Los
comentarios sobre los Alharepres son, como mínimo, contradictorios. La razón es
atendible: son monstruos sin forma que aparecen entre multitudes que
manifiestan reivindicaciones heterogéneas. Dicho de otro modo, se trata de
seres cuya única materialidad es el sonido característico que los identifica.
Sus detractores se mofan de ellos espetándoles ser sólo ruido; sus admiradores,
en cambio, ven en sus súbitas apariciones señales contra los gobiernos de
turno.
No hay
estudios ni tratados serios sobre los Alharepres. A lo sumo un conjunto de
crónicas dispersas cuyos primeros registros aparecen en escritos de la
tradición musulmana al menos desde el siglo IX. Me permitiré citar una de éstas
con fecha no del todo precisa pero, sin duda, en el contexto de la ocupación
mora en el sur de España. Se cuenta que frente a una serie de decisiones
populares del Sultán, las clases acomodadas salieron a manifestarse en la
puerta del Alcázar. La convocatoria habría sido espontánea y no existían
representantes de esos intereses sino sólo el reclamo de aquellos hombres. Ante
la persistencia de la manifestación, el Sultán tuvo una idea particular. Mandó
a rodear todo el perímetro de la manifestación con espejos de unos dos metros
de altura y en apenas algunas horas la multitud se vio dentro de una precaria
pero eficaz estructura cuyo sentido resultaba desconocido, hasta que ocurrió lo
que el Sultán había planeado y se ha transformado en una de las páginas más
mágicas de la tradición islámica: la multitud se enfrentó a los espejos pero no
podía reflejarse en ellos. Ninguno de los que allí estaba. La turba enloqueció
y comenzaron los gritos mientras los manifestantes corrían hacia cada uno de
los espejos con esperanza de hallar representación. Pero ninguno los reflejaba.
Naturalmente, comenzó la violencia, y una enorme cantidad de pedreadas derivó
en decenas de espejos rotos y “cronistas” heridos. Sólo aquellos que no habían
entrado en un brote histérico, creyendo que se trataba de falsos espejos, acudieron
a los objetos personales que portaban y podían generar algún tipo de reflejo
pero, una vez más, ninguno de ellos devolvía imagen, sólo puro vacío.
Esta historia debe
entenderse en el marco de una cultura iconoclasta que no admite la
representación pues cualquier intento de representar a Alá es visto como un
sacrilegio.

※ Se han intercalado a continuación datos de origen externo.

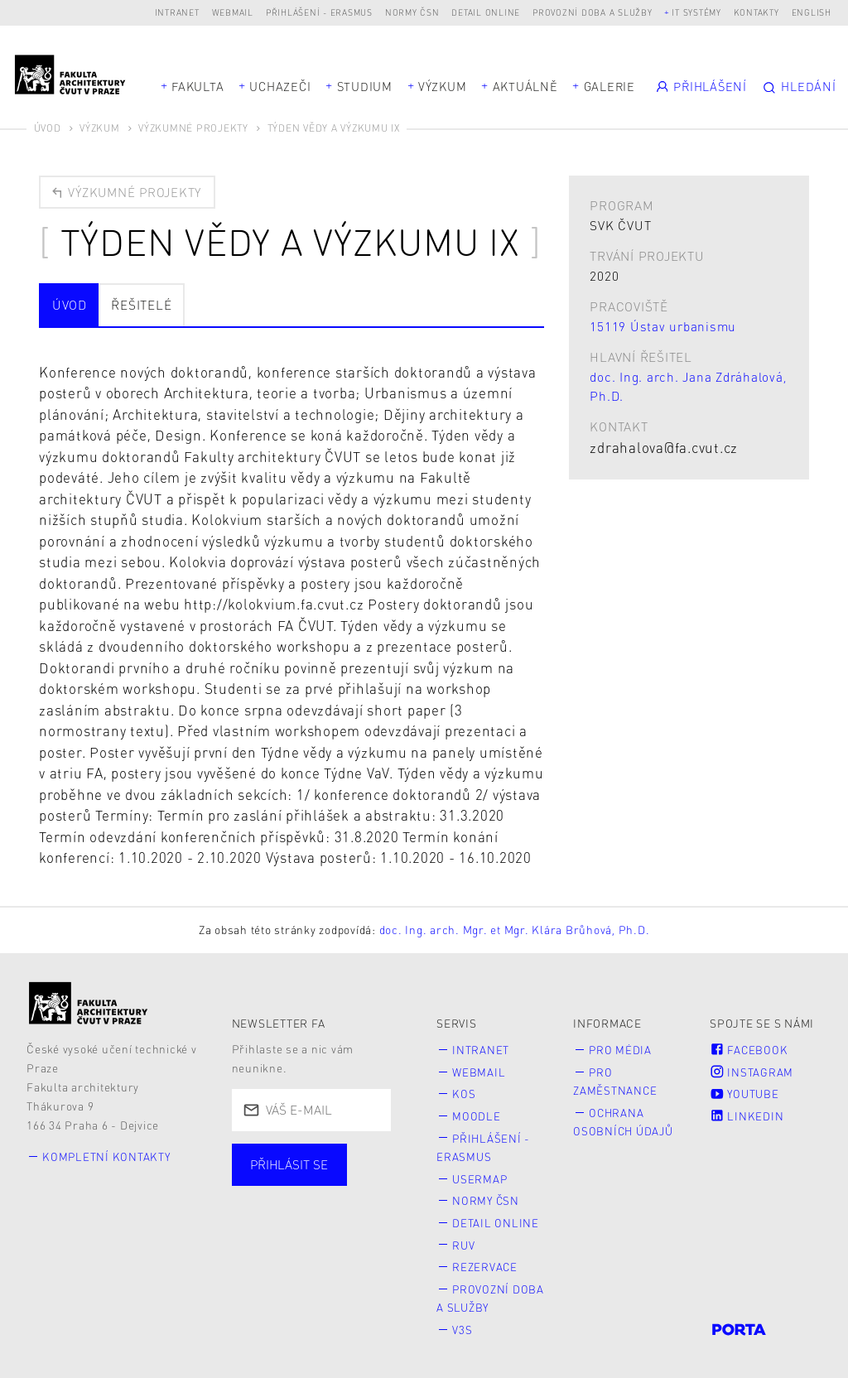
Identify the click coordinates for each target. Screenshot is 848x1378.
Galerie (609, 86)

De ahí la relación tan particular de esta tradición con las
estatuas, las pinturas y los espejos, esto es, el objeto privilegiado que nos
permite re-presentarnos. La aparición de los inmateriales Alharepres con su
sonido característico similar al del golpeteo de un cacharro, había sido una
señal inequívoca para confirmar que se estaba frente a una manifestación
incapaz de hallar representación y representantes. El Sultán lo sabía bien.